A combination of technical skills and business skills typically are required for effective production scheduling. A scheduler must be knowledgeable about the machines, equipment, materials, and technologies used in a specific industry. A scheduler must also be familiar with business operations, such as sales procedures, order processing, and accounting practices.
An industrial facility often receives orders from many clients with different scheduling needs. A production scheduler oversees each order from the time a sale is made until the order is delivered to the client. The scheduler prioritizes orders and decides how a facility’s resources—machines, materials, and people— will be utilized to produce each order and deliver it on time.
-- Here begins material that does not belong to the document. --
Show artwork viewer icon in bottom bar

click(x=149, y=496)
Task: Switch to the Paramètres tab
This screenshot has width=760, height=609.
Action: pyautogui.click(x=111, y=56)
A production scheduler also is concerned with product quality, production costs, and waste minimization. The scheduler verifies that quality standards are met before finished orders are delivered to clients. The production processes also are scheduled carefully to minimize company costs and the amount of waste material that is produced.
The inventory of materials and supplies that a facility needs to manufacture its products are monitored by production schedulers as well. The scheduler checks the inventory regularly to verify that the facility has enough materials and supplies to fulfill incoming orders. If the inventory is going to fall short, the scheduler ensures that more materials and supplies are purchased.
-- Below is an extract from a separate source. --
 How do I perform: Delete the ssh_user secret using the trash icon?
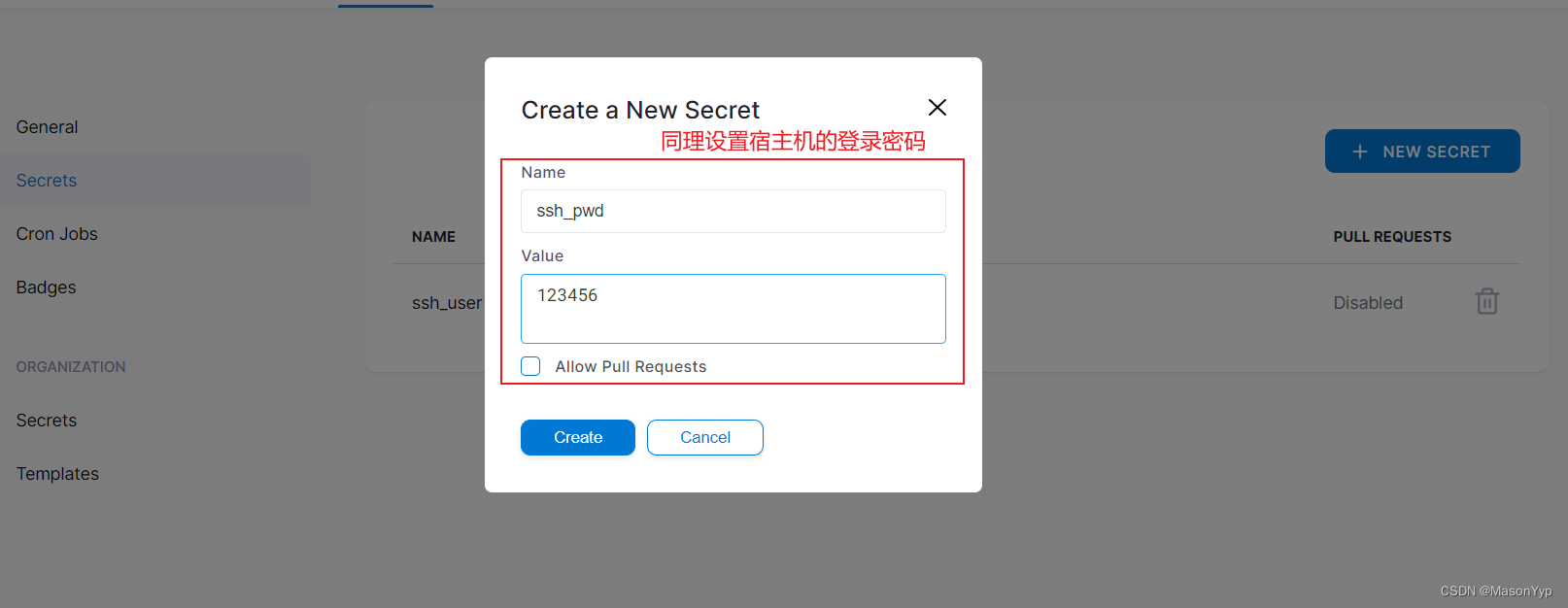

Production scheduling also involves team work. The scheduler communicates the schedule to all the affected departments and then coordinates the work flow between departments. This requires cooperation with sales people, order processors, inventory and purchasing managers, quality inspectors, and the engineers and technical specialists who oversee the production processes. Schedulers also work closely with labor supervisors to ensure that a sufficient number of employees are available to do the jobs needed.
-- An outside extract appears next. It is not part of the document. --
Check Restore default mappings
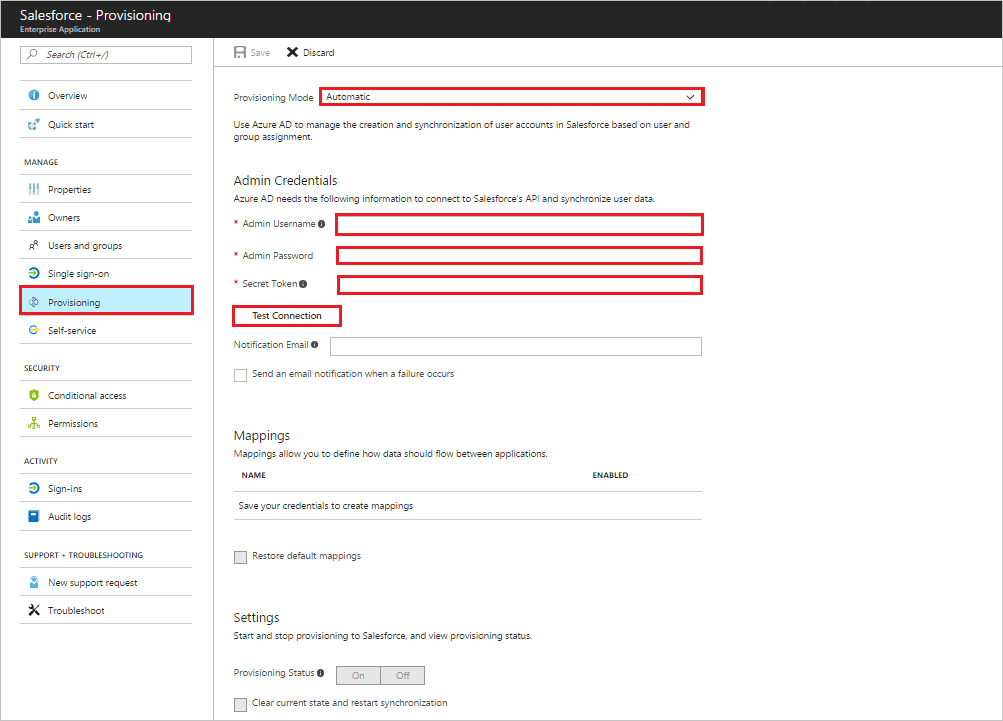 [x=240, y=557]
Other job duties of a production scheduler include collecting data and compiling progress reports that describe how well a facility is meeting its production goals. The scheduler identifies any problem areas and recommends solutions for fixing them. This information may be used by managers to decide if and when a facility should be expanded or more employees should be hired.
Production schedulers often try to predict future orders based on past orders as well. The scheduler follows sales trends and collects data on historical demand for particular products. The scheduler may use forecasting software to estimate future demand for these products and help a facility plan its future production goals.